> About this task
Scan the records below for the string "agent" and return every line where it appears.

> Data listing
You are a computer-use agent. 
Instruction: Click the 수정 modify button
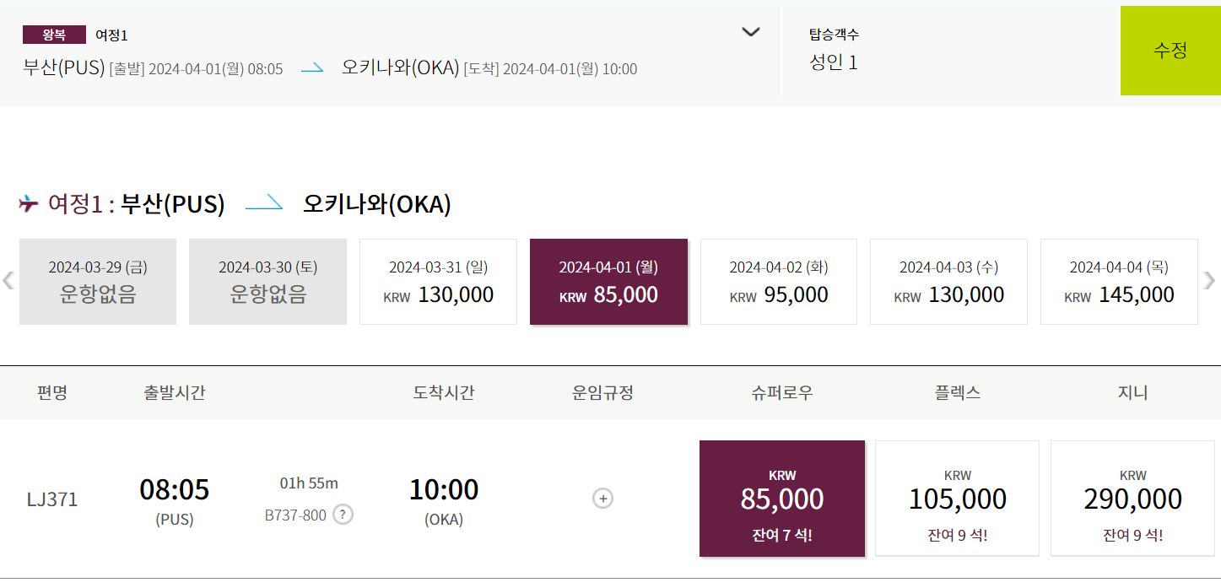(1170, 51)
...
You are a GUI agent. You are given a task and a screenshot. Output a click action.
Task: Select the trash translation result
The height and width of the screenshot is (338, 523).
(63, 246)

> Written answer
You are a computer-use agent. 
You are a GUI agent. You are given a task and a screenshot. Output a click action.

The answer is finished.